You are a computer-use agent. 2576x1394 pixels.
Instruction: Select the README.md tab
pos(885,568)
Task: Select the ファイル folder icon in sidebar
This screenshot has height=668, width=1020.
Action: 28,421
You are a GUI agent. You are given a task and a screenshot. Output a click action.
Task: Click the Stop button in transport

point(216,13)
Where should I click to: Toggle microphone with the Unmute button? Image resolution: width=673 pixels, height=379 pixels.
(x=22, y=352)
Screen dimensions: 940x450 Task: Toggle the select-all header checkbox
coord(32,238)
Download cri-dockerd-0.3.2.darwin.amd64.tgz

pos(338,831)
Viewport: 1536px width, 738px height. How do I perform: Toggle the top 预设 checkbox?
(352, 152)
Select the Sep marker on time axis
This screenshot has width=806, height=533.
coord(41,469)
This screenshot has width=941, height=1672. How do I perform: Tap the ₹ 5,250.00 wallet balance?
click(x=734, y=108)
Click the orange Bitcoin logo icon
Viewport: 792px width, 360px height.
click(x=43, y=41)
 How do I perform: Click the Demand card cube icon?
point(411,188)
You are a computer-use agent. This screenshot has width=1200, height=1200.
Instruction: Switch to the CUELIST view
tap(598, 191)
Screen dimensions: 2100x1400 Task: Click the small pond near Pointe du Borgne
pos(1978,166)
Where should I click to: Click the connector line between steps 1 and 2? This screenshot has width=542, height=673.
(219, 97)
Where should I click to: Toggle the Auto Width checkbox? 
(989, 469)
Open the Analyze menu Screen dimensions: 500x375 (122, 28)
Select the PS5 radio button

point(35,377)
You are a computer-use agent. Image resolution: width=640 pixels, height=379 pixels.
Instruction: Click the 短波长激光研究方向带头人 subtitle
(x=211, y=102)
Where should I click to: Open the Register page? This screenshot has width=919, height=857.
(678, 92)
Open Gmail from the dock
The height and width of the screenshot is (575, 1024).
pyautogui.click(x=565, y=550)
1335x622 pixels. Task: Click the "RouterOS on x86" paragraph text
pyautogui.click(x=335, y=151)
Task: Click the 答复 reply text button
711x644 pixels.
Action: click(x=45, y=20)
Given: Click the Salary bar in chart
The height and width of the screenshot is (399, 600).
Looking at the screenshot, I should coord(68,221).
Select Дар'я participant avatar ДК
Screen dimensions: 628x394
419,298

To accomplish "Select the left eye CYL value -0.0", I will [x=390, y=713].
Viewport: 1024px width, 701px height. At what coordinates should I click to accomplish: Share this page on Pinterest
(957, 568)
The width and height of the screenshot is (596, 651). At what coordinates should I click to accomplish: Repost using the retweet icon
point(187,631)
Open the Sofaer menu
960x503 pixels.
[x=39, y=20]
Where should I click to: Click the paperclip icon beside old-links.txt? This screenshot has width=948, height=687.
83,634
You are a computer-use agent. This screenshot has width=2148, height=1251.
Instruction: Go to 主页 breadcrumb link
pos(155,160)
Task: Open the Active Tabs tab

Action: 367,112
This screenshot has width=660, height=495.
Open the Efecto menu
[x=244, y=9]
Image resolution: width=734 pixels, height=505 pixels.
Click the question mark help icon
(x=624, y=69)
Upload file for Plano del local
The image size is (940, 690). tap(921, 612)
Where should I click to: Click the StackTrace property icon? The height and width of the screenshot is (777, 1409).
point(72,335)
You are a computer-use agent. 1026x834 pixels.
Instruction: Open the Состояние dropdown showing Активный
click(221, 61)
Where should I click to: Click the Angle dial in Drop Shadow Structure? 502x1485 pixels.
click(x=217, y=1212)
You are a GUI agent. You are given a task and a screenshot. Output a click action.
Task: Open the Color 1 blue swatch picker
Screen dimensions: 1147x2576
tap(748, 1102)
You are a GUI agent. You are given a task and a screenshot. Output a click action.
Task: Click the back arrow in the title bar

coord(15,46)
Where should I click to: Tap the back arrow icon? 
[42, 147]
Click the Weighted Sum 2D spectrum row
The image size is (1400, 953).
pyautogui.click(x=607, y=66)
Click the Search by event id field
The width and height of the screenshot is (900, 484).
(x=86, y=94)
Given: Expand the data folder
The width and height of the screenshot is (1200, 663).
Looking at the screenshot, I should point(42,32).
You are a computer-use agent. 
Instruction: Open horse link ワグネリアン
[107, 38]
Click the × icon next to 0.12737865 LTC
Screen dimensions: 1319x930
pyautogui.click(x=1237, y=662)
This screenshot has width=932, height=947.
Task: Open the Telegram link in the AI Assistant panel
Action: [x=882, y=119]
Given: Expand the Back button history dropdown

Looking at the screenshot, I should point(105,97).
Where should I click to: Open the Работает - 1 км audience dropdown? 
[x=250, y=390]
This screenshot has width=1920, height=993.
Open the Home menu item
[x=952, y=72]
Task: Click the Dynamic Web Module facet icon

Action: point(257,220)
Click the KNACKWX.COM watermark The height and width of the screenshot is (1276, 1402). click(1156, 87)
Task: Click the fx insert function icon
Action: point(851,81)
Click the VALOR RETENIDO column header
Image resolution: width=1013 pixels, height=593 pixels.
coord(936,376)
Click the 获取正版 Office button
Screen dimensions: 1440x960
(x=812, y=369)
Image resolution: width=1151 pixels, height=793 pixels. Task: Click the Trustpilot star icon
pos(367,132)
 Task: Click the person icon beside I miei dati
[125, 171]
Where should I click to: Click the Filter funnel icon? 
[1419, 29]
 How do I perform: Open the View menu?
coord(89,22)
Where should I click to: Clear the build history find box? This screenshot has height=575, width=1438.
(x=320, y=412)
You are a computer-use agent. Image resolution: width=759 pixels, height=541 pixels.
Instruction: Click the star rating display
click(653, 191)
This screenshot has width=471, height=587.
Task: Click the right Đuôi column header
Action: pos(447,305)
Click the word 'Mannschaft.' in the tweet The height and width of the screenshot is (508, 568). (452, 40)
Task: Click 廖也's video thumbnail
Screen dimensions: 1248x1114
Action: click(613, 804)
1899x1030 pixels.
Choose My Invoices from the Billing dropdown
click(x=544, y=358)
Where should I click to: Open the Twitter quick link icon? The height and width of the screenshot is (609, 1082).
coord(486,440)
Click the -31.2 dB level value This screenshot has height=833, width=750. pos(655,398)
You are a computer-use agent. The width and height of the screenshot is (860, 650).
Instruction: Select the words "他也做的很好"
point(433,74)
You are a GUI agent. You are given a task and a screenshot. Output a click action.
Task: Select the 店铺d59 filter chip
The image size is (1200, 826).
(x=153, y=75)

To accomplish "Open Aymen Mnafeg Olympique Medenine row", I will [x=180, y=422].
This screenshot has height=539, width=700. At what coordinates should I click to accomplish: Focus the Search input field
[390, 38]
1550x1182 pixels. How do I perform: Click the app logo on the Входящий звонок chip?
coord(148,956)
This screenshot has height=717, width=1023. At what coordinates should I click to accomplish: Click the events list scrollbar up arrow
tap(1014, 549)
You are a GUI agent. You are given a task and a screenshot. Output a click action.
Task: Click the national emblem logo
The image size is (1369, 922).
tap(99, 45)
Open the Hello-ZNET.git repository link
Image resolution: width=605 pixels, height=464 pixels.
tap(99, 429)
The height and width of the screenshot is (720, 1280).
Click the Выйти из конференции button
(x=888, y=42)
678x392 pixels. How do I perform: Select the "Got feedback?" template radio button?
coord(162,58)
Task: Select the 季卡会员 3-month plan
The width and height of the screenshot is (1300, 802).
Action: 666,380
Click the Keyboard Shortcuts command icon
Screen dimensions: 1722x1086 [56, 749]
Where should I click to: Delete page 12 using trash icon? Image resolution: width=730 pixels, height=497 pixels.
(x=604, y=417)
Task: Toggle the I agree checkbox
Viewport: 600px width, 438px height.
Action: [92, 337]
-=-=-
Your answer must be every record above, set down exactly as written.

You are a computer-use agent. 2576x1394 pixels.
Instruction: Select the README.md tab
pos(885,568)
Task: Select the ファイル folder icon in sidebar
This screenshot has height=668, width=1020.
Action: 28,421
You are a GUI agent. You are given a task and a screenshot. Output a click action.
Task: Click the Stop button in transport

point(216,13)
Where should I click to: Toggle microphone with the Unmute button? Image resolution: width=673 pixels, height=379 pixels.
(x=22, y=352)
Screen dimensions: 940x450 Task: Toggle the select-all header checkbox
coord(32,238)
Download cri-dockerd-0.3.2.darwin.amd64.tgz

pos(338,831)
Viewport: 1536px width, 738px height. How do I perform: Toggle the top 预设 checkbox?
(352, 152)
Select the Sep marker on time axis
This screenshot has width=806, height=533.
coord(41,469)
This screenshot has width=941, height=1672. How do I perform: Tap the ₹ 5,250.00 wallet balance?
click(x=734, y=108)
Click the orange Bitcoin logo icon
Viewport: 792px width, 360px height.
click(x=43, y=41)
 How do I perform: Click the Demand card cube icon?
point(411,188)
You are a computer-use agent. This screenshot has width=1200, height=1200.
Instruction: Switch to the CUELIST view
tap(598, 191)
Screen dimensions: 2100x1400 Task: Click the small pond near Pointe du Borgne
pos(1978,166)
Where should I click to: Click the connector line between steps 1 and 2? This screenshot has width=542, height=673.
(219, 97)
Where should I click to: Toggle the Auto Width checkbox? 
(989, 469)
Open the Analyze menu Screen dimensions: 500x375 (122, 28)
Select the PS5 radio button

point(35,377)
You are a computer-use agent. Image resolution: width=640 pixels, height=379 pixels.
Instruction: Click the 短波长激光研究方向带头人 subtitle
(x=211, y=102)
Where should I click to: Open the Register page? This screenshot has width=919, height=857.
(678, 92)
Open Gmail from the dock
The height and width of the screenshot is (575, 1024).
pyautogui.click(x=565, y=550)
1335x622 pixels. Task: Click the "RouterOS on x86" paragraph text
pyautogui.click(x=335, y=151)
Task: Click the 答复 reply text button
711x644 pixels.
Action: click(x=45, y=20)
Given: Click the Salary bar in chart
The height and width of the screenshot is (399, 600).
Looking at the screenshot, I should coord(68,221).
Select Дар'я participant avatar ДК
Screen dimensions: 628x394
419,298

To accomplish "Select the left eye CYL value -0.0", I will [x=390, y=713].
Viewport: 1024px width, 701px height. At what coordinates should I click to accomplish: Share this page on Pinterest
(957, 568)
The width and height of the screenshot is (596, 651). At what coordinates should I click to accomplish: Repost using the retweet icon
point(187,631)
Open the Sofaer menu
960x503 pixels.
[x=39, y=20]
Where should I click to: Click the paperclip icon beside old-links.txt? This screenshot has width=948, height=687.
83,634
You are a computer-use agent. This screenshot has width=2148, height=1251.
Instruction: Go to 主页 breadcrumb link
pos(155,160)
Task: Open the Active Tabs tab

Action: 367,112
This screenshot has width=660, height=495.
Open the Efecto menu
[x=244, y=9]
Image resolution: width=734 pixels, height=505 pixels.
Click the question mark help icon
(x=624, y=69)
Upload file for Plano del local
The image size is (940, 690). tap(921, 612)
Where should I click to: Click the StackTrace property icon? The height and width of the screenshot is (777, 1409).
point(72,335)
You are a computer-use agent. 1026x834 pixels.
Instruction: Open the Состояние dropdown showing Активный
click(221, 61)
Where should I click to: Click the Angle dial in Drop Shadow Structure? 502x1485 pixels.
click(x=217, y=1212)
You are a GUI agent. You are given a task and a screenshot. Output a click action.
Task: Open the Color 1 blue swatch picker
Screen dimensions: 1147x2576
tap(748, 1102)
You are a GUI agent. You are given a task and a screenshot. Output a click action.
Task: Click the back arrow in the title bar

coord(15,46)
Where should I click to: Tap the back arrow icon? 
[42, 147]
Click the Weighted Sum 2D spectrum row
The image size is (1400, 953).
pyautogui.click(x=607, y=66)
Click the Search by event id field
The width and height of the screenshot is (900, 484).
(x=86, y=94)
Given: Expand the data folder
The width and height of the screenshot is (1200, 663).
Looking at the screenshot, I should point(42,32).
You are a computer-use agent. 
Instruction: Open horse link ワグネリアン
[107, 38]
Click the × icon next to 0.12737865 LTC
Screen dimensions: 1319x930
pyautogui.click(x=1237, y=662)
This screenshot has width=932, height=947.
Task: Open the Telegram link in the AI Assistant panel
Action: [x=882, y=119]
Given: Expand the Back button history dropdown

Looking at the screenshot, I should point(105,97).
Where should I click to: Open the Работает - 1 км audience dropdown? 
[x=250, y=390]
This screenshot has width=1920, height=993.
Open the Home menu item
[x=952, y=72]
Task: Click the Dynamic Web Module facet icon

Action: point(257,220)
Click the KNACKWX.COM watermark The height and width of the screenshot is (1276, 1402). click(1156, 87)
Task: Click the fx insert function icon
Action: point(851,81)
Click the VALOR RETENIDO column header
Image resolution: width=1013 pixels, height=593 pixels.
coord(936,376)
Click the 获取正版 Office button
Screen dimensions: 1440x960
(x=812, y=369)
Image resolution: width=1151 pixels, height=793 pixels. Task: Click the Trustpilot star icon
pos(367,132)
 Task: Click the person icon beside I miei dati
[125, 171]
Where should I click to: Click the Filter funnel icon? 
[1419, 29]
 How do I perform: Open the View menu?
coord(89,22)
Where should I click to: Clear the build history find box? This screenshot has height=575, width=1438.
(x=320, y=412)
You are a computer-use agent. Image resolution: width=759 pixels, height=541 pixels.
Instruction: Click the star rating display
click(653, 191)
This screenshot has width=471, height=587.
Task: Click the right Đuôi column header
Action: pos(447,305)
Click the word 'Mannschaft.' in the tweet The height and width of the screenshot is (508, 568). (452, 40)
Task: Click 廖也's video thumbnail
Screen dimensions: 1248x1114
Action: click(613, 804)
1899x1030 pixels.
Choose My Invoices from the Billing dropdown
click(x=544, y=358)
Where should I click to: Open the Twitter quick link icon? The height and width of the screenshot is (609, 1082).
coord(486,440)
Click the -31.2 dB level value This screenshot has height=833, width=750. pos(655,398)
You are a computer-use agent. The width and height of the screenshot is (860, 650).
Instruction: Select the words "他也做的很好"
point(433,74)
You are a GUI agent. You are given a task and a screenshot. Output a click action.
Task: Select the 店铺d59 filter chip
The image size is (1200, 826).
(x=153, y=75)

To accomplish "Open Aymen Mnafeg Olympique Medenine row", I will [x=180, y=422].
This screenshot has height=539, width=700. At what coordinates should I click to accomplish: Focus the Search input field
[390, 38]
1550x1182 pixels. How do I perform: Click the app logo on the Входящий звонок chip?
coord(148,956)
This screenshot has height=717, width=1023. At what coordinates should I click to accomplish: Click the events list scrollbar up arrow
tap(1014, 549)
You are a GUI agent. You are given a task and a screenshot. Output a click action.
Task: Click the national emblem logo
The image size is (1369, 922).
tap(99, 45)
Open the Hello-ZNET.git repository link
Image resolution: width=605 pixels, height=464 pixels.
tap(99, 429)
The height and width of the screenshot is (720, 1280).
Click the Выйти из конференции button
(x=888, y=42)
678x392 pixels. How do I perform: Select the "Got feedback?" template radio button?
coord(162,58)
Task: Select the 季卡会员 3-month plan
The width and height of the screenshot is (1300, 802).
Action: 666,380
Click the Keyboard Shortcuts command icon
Screen dimensions: 1722x1086 [56, 749]
Where should I click to: Delete page 12 using trash icon? Image resolution: width=730 pixels, height=497 pixels.
(x=604, y=417)
Task: Toggle the I agree checkbox
Viewport: 600px width, 438px height.
Action: [92, 337]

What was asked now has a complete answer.